▶ [Aim of the task]: Output the span of lines from the one that contains "Click the Deckkraft spinner arrows" through the end of the records, inclusive, exactly as written and free of pictures.
#### Excerpted data
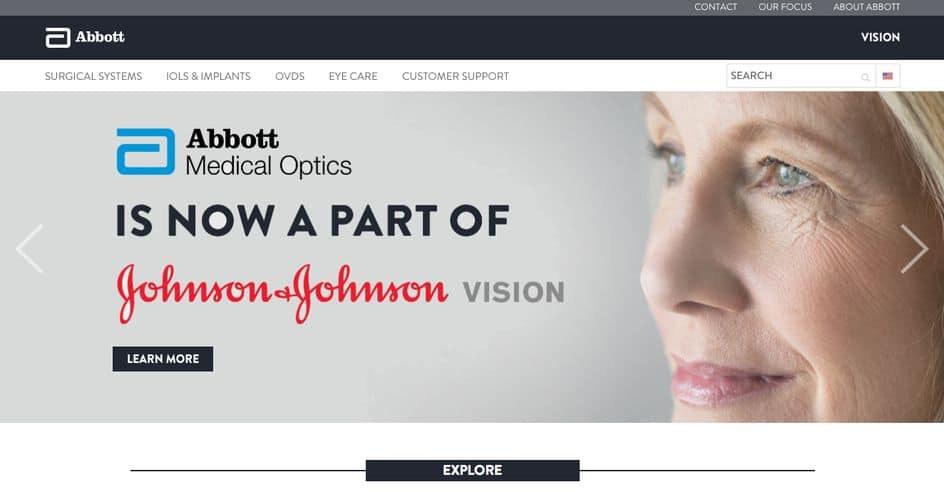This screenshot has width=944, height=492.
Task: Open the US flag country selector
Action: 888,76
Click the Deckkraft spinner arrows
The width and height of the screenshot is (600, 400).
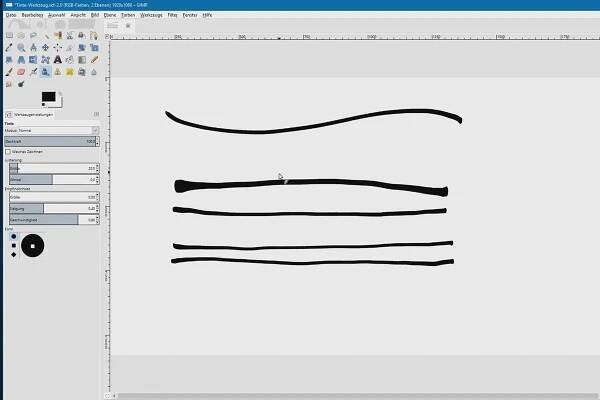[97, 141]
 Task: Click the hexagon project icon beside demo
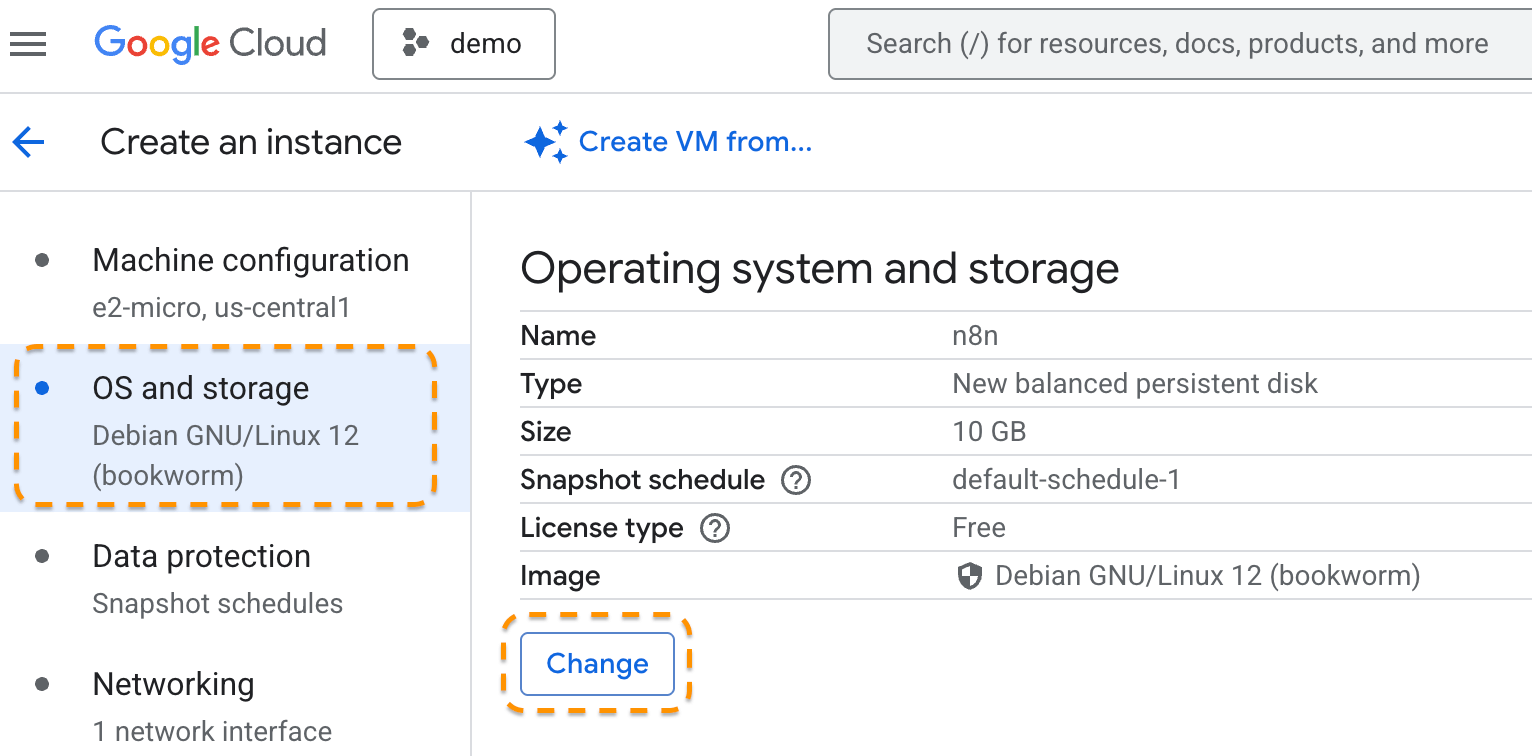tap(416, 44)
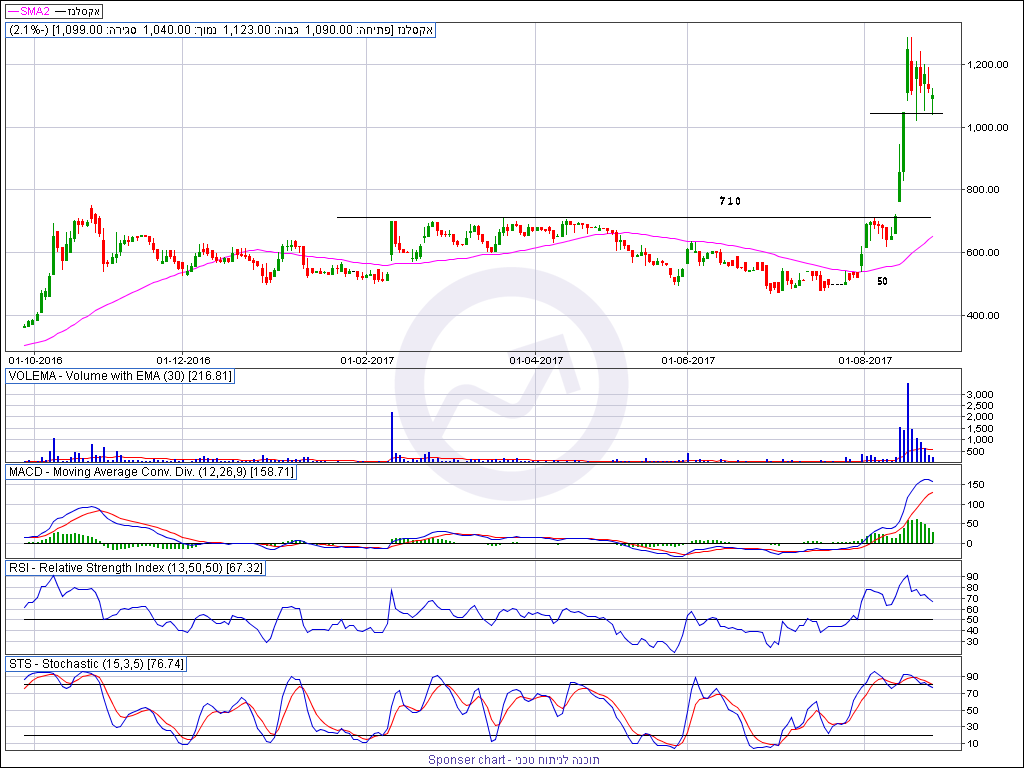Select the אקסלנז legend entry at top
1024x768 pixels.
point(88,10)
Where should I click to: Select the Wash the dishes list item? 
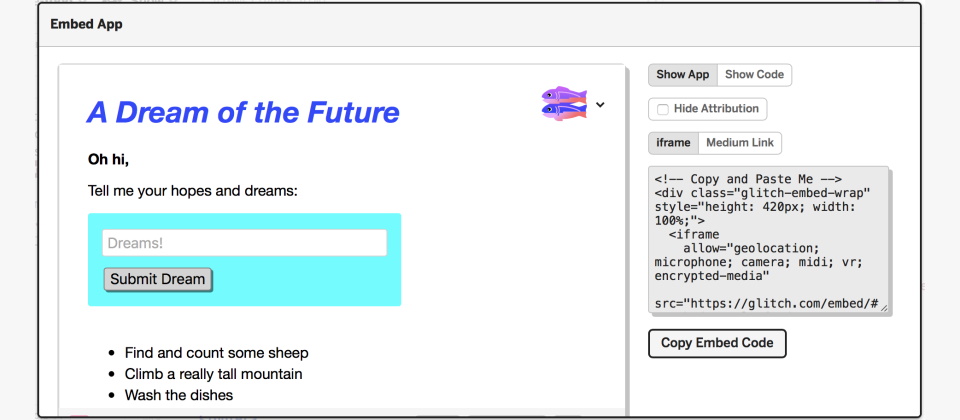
########
▶ [Answer for the task]:
Click the Deckkraft spinner arrows
The width and height of the screenshot is (600, 400).
[97, 141]
 Task: Click the hexagon project icon beside demo
tap(416, 44)
Select the אקסלנז legend entry at top
1024x768 pixels.
point(88,10)
Where should I click to: Select the Wash the dishes list item? 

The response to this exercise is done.